Dataset excerpts:
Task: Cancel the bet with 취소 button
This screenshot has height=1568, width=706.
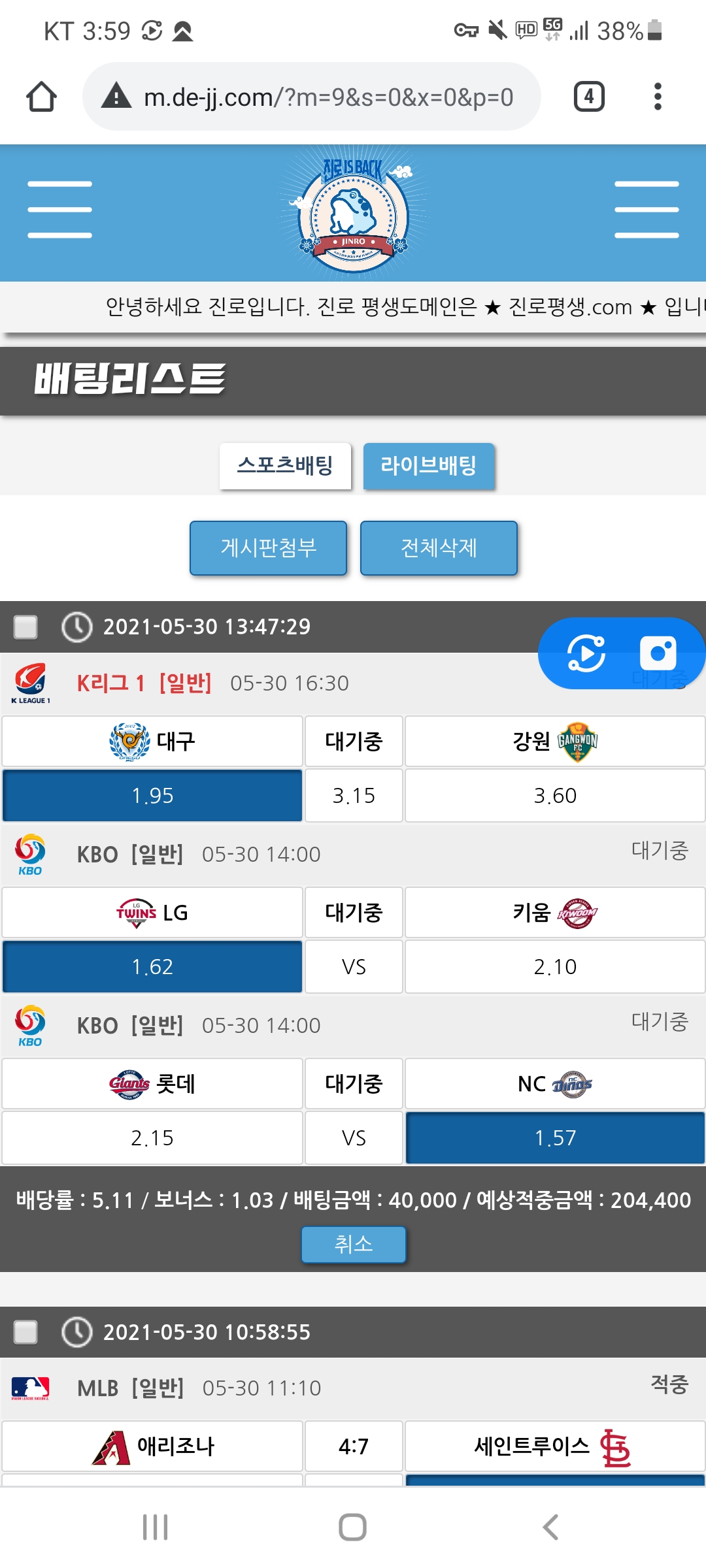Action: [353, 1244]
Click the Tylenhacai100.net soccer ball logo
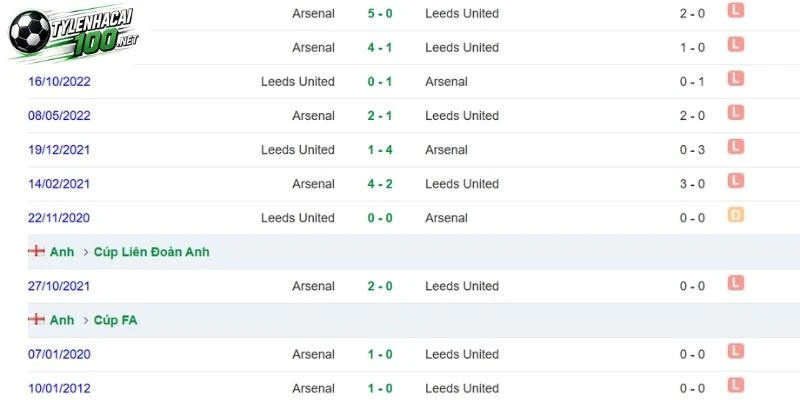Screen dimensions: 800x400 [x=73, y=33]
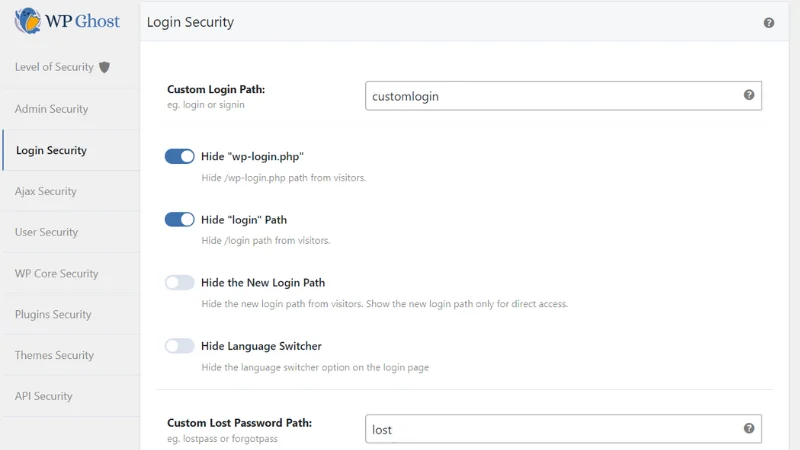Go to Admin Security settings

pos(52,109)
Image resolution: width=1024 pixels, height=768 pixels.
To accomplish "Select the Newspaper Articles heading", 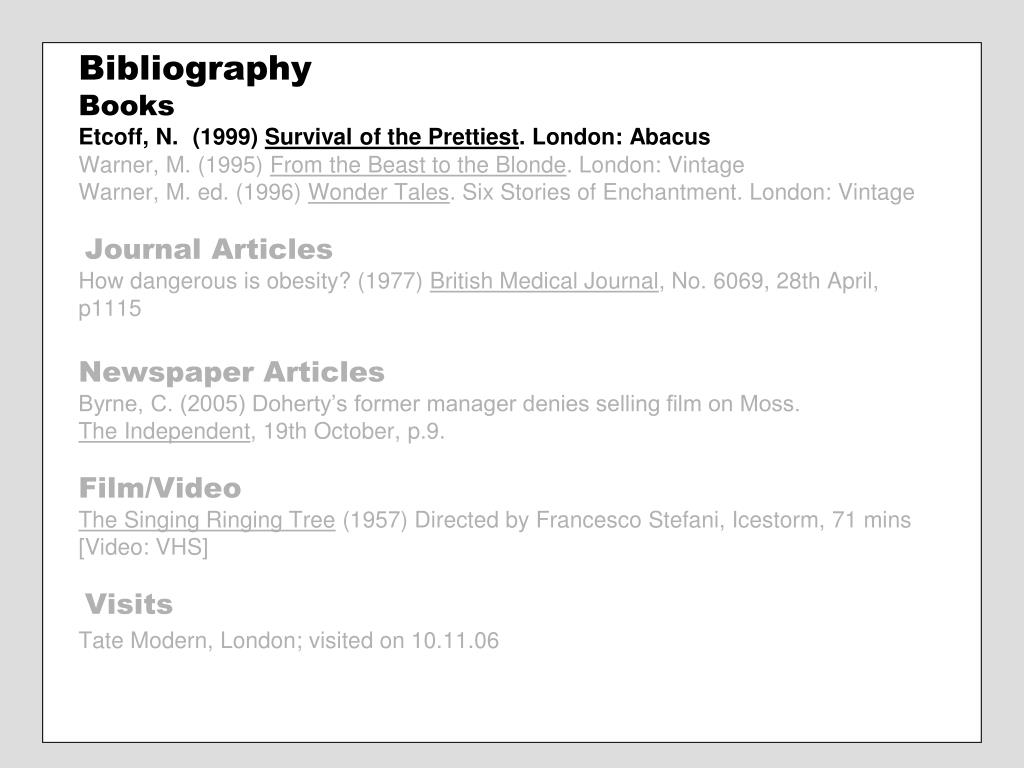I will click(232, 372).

---

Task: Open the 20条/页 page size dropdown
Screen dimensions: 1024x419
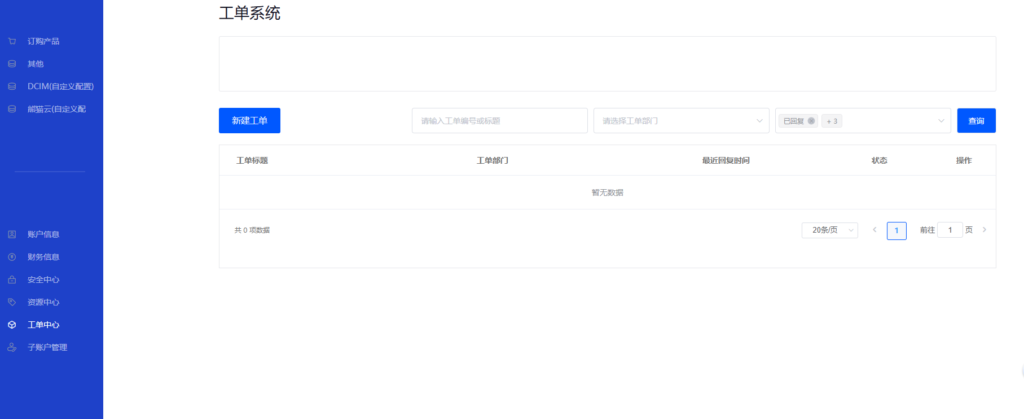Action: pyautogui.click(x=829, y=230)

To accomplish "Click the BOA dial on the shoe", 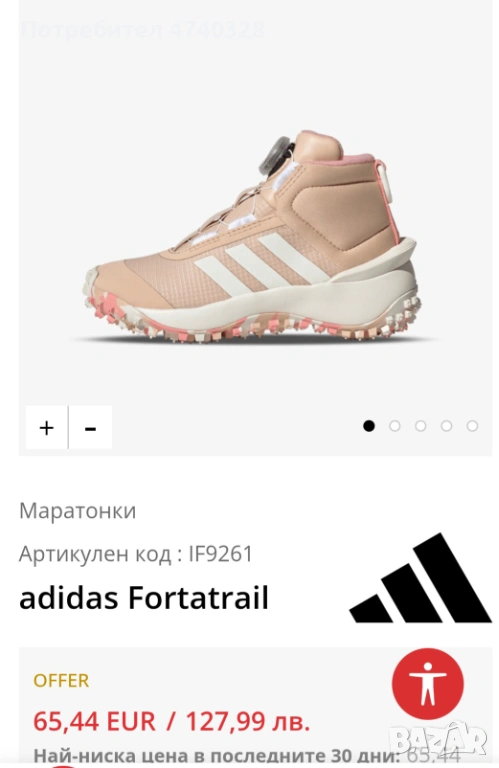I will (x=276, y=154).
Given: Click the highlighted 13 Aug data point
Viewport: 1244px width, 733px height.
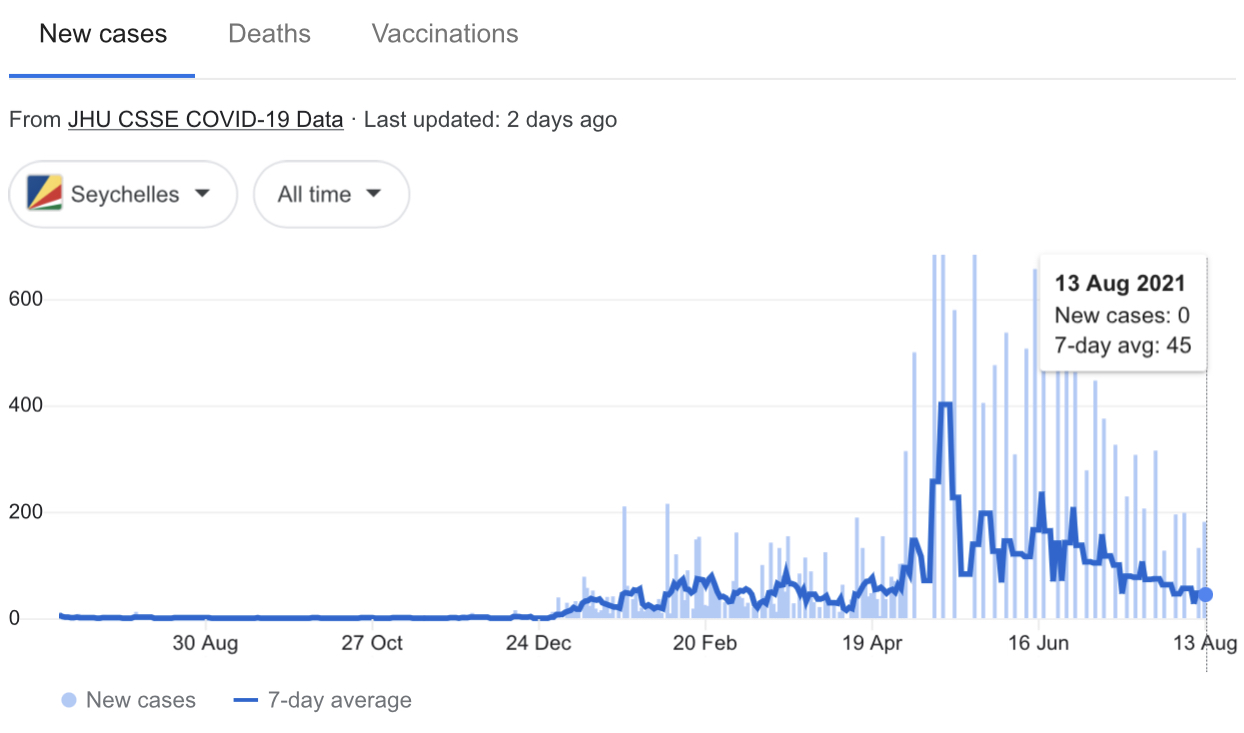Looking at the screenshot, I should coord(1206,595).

==

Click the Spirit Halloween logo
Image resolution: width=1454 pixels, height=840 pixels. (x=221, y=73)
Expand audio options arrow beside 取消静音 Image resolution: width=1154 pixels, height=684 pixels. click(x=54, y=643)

The problem:
Only lines with the word "Task" should be collected from the material.

Your response:
Task: Cancel the bet with 취소 button
Task: Open the 20条/页 page size dropdown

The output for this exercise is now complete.